As of September 2016, the United Airways fleet consisted of the following aircraft:

United Airways fleet
| Aircraft | In service | Orders | Passengers | Notes |
|---|---|---|---|---|
| Airbus A310-300 | 2 | — | 250 |  |
| ATR 72-200 | 3 | — | 66 |  |
| Bombardier Dash 8–100 | 1 | — | 37 |  |
| McDonnell Douglas MD-83 | 5 | — | 170 |  |
| Total | 11 | — |  |  |

==In-flight amenities==
United Airways operated all economy cabin seats in all of its aircraft. In-flight meals were provided on international flights, whereas juices and confectioneries were provided on domestic flights. None of its aircraft were equipped with in-flight entertainment. It had an in-flight magazine called Welcome Bangladesh.

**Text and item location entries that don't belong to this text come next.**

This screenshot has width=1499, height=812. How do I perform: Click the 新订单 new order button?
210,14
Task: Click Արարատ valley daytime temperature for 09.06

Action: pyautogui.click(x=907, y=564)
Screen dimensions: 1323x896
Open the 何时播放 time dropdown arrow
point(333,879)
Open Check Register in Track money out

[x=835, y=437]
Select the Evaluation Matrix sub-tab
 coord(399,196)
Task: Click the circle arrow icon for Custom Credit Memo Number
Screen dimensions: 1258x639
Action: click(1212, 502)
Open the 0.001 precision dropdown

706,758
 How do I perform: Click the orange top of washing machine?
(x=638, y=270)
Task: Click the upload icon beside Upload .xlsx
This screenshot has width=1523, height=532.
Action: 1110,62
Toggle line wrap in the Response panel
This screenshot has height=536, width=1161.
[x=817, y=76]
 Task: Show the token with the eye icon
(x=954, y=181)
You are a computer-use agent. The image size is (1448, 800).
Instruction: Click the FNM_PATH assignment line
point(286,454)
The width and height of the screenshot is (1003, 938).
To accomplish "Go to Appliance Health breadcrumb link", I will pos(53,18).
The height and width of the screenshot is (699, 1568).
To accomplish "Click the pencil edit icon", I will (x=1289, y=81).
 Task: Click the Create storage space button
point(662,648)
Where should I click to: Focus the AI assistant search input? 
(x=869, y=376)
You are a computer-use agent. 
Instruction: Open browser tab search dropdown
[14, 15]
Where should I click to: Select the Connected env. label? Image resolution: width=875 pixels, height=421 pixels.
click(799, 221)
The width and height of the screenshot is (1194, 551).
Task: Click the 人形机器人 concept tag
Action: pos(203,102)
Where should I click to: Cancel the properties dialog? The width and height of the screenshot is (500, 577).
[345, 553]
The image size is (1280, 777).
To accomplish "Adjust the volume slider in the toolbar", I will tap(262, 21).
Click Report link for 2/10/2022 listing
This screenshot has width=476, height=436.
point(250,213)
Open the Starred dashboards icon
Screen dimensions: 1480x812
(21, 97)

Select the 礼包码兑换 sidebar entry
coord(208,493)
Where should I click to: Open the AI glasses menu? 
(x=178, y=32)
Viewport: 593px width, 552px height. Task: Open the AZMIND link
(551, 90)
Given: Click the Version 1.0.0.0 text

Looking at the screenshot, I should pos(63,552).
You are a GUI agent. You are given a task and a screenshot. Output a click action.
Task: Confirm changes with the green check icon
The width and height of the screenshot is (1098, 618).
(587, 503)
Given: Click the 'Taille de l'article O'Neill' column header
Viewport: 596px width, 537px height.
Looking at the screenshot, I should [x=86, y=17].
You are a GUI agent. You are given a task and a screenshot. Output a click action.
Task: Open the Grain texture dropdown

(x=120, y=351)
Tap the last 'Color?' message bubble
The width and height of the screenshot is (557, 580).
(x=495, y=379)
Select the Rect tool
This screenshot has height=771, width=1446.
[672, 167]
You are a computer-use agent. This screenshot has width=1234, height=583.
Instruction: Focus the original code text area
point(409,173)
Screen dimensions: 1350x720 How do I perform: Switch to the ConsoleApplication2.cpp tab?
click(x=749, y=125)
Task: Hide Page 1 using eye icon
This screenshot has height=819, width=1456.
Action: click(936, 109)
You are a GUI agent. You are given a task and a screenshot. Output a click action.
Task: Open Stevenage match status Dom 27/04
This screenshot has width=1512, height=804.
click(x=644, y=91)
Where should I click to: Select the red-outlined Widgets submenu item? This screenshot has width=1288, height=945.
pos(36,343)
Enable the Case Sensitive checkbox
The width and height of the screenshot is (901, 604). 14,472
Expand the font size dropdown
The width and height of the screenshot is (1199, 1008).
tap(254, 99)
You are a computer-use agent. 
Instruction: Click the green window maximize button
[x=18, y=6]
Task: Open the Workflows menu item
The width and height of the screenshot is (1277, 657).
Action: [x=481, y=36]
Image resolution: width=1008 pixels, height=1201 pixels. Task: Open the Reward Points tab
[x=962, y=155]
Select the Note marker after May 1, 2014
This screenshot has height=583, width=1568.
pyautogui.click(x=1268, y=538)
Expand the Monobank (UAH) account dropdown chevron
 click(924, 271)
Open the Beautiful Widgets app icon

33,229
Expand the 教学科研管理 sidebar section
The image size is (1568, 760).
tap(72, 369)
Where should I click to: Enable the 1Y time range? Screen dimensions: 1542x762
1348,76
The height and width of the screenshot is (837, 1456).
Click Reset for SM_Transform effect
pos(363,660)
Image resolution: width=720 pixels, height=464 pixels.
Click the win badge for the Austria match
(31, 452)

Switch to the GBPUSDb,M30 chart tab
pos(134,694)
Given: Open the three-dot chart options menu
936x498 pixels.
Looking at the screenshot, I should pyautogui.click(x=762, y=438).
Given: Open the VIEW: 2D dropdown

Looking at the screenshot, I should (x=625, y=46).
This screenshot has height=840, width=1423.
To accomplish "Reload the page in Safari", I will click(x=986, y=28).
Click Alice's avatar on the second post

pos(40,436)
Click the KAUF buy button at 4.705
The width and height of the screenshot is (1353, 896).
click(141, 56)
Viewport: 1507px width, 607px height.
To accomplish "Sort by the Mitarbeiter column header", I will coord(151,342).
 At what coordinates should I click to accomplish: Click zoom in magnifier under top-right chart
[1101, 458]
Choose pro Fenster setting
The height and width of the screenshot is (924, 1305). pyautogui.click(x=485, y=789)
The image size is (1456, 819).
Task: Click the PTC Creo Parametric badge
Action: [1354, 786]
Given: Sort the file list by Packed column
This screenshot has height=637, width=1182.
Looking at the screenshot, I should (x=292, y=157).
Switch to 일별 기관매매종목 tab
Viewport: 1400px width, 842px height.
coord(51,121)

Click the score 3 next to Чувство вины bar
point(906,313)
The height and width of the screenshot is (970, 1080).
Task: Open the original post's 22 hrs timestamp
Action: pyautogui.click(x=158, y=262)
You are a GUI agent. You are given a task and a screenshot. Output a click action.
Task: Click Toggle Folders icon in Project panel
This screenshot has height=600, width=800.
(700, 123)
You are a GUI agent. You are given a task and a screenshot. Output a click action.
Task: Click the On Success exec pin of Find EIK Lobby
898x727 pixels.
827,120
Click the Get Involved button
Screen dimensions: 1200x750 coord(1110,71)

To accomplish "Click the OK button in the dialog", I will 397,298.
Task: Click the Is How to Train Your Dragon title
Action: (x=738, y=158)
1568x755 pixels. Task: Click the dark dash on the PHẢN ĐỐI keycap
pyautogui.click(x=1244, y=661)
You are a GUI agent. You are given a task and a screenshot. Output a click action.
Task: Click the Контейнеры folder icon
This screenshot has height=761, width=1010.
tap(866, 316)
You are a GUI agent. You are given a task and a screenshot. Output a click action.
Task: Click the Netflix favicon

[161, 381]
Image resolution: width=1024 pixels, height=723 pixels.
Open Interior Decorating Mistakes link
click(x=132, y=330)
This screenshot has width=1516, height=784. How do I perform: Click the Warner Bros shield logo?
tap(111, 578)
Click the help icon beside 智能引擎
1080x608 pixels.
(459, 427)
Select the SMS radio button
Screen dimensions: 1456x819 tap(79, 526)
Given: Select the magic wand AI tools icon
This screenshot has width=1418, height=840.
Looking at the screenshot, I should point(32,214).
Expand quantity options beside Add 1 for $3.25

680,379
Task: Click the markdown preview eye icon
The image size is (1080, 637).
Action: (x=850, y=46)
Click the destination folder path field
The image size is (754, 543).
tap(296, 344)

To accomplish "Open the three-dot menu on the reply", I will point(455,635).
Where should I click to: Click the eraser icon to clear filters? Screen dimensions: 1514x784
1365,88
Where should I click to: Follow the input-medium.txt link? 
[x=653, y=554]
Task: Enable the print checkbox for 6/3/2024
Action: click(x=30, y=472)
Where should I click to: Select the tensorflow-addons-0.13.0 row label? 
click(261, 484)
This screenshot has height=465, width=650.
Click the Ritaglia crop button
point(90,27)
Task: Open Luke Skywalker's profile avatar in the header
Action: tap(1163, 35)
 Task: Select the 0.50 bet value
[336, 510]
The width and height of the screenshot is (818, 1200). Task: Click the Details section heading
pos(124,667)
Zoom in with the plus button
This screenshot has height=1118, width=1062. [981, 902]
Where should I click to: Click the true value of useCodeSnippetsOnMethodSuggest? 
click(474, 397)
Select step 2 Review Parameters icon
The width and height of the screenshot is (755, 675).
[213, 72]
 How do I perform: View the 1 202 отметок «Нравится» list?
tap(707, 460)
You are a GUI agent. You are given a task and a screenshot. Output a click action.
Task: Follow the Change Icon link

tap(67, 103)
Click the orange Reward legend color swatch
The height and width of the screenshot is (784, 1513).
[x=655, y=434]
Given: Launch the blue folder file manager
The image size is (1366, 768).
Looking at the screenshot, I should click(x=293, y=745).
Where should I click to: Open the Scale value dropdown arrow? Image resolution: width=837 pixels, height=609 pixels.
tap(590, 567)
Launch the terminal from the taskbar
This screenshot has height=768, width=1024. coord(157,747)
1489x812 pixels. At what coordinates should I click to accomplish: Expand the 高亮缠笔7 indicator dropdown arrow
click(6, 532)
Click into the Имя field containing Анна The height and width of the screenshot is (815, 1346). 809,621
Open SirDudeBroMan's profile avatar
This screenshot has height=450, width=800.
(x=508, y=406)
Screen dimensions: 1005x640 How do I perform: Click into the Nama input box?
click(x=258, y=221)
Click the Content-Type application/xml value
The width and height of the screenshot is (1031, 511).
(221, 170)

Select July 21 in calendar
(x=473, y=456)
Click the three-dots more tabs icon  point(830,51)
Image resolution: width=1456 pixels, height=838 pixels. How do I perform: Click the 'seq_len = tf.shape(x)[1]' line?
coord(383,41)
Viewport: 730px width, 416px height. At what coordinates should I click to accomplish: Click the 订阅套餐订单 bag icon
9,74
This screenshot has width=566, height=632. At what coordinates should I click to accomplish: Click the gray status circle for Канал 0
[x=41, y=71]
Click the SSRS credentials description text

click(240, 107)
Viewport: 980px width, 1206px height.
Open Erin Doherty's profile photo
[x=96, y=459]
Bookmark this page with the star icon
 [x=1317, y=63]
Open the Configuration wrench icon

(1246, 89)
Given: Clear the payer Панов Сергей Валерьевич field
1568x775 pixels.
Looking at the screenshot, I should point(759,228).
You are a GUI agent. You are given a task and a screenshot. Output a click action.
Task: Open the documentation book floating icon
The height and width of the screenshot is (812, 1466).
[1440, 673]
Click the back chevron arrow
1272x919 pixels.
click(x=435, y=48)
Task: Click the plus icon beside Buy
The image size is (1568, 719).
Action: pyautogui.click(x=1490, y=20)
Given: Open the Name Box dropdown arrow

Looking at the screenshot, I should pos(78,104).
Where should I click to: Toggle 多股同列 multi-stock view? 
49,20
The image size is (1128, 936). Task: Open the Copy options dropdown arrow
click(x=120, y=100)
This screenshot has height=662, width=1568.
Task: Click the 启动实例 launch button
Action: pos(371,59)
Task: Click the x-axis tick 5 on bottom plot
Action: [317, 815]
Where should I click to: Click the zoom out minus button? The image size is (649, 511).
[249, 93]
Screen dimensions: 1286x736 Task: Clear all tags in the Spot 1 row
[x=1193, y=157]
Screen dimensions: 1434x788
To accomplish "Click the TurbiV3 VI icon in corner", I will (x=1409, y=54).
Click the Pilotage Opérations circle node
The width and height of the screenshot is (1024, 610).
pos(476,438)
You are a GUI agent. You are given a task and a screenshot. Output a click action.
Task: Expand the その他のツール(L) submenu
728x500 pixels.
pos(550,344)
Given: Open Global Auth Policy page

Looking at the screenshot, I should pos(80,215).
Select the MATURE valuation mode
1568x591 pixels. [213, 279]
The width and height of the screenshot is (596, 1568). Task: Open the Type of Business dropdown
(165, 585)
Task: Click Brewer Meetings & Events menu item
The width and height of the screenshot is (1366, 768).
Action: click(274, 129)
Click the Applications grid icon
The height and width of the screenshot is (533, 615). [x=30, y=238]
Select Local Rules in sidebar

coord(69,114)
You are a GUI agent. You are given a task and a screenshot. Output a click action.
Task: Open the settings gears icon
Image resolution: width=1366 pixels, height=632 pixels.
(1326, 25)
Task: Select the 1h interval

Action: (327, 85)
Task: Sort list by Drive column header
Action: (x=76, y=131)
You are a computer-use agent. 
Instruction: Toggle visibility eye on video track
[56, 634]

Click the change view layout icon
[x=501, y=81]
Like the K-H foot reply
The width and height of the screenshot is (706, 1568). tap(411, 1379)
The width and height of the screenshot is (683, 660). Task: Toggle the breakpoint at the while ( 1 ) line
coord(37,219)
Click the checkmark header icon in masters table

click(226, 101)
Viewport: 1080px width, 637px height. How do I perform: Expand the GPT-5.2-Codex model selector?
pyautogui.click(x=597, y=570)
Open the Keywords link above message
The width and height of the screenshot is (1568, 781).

==Accidents and incidents==
- 13 August 2012: Flight 546, an ATR 72–212 registered S2-AFE, was performing a domestic flight en route to Dhaka from Jessore, carrying 10 passengers, when the windshield of the first officer (co-pilot) completely blew out due to high pressure at an altitude of 9000 feet. The captain safely landed the plane at Shahjalal International Airport. The first officer received an eye injury.
- 20 July 2014: Flight 501, an ATR 72–212 registered S2-AFN, was performing a domestic flight en route to Cox's Bazar from Dhaka, carrying 43 passengers and 5 crews, when the nose gear collapsed after safely landing at Cox's Bazar Airport. This caused severe damage to the front fuselage of the aircraft. The airport was shut down for 22 hours until the aircraft was safely evacuated from the runway.
- 11 August 2014: Flight 584, an MD-83, performing an international flight en route to Dhaka, Bangladesh from Muscat, Oman, carrying 148 passengers, narrowly averted a mid-air collision with a Saudi Arabian Airlines Boeing 747 cargo aircraft while flying over Kolkata airspace in India due to a mistake by an air traffic controller from Kolkata Air Traffic Control. The MD-83 was at a cruising altitude of about 33,000 feet when ATC asked the aircraft to descend to 29,000 feet. While descending, at an altitude of 32,000 feet, the aircraft's TCAS warned the pilots of an imminent collision with the nearby aircraft. The captain of the United Airways aircraft, claimed he was in "visual distance" with the Saudia 747. He followed procedures and ascended to 33,000 feet to avoid the collision.
- 7 August 2015: Flight 585, an MD-83 registered S2-AEI, was performing an international flight en route to Muscat, Oman from Dhaka, Bangladesh, carrying 173 passengers, had to make an emergency landing at Raipur Airport in Chhattisgarh, India due to an engine failure in air. The aircraft landed safely and everyone on board were unhurt. The aircraft, although repaired, could not fly out of Raipur before United ceased operations. As of March 2021, the aircraft is still sitting at Raipur Airport.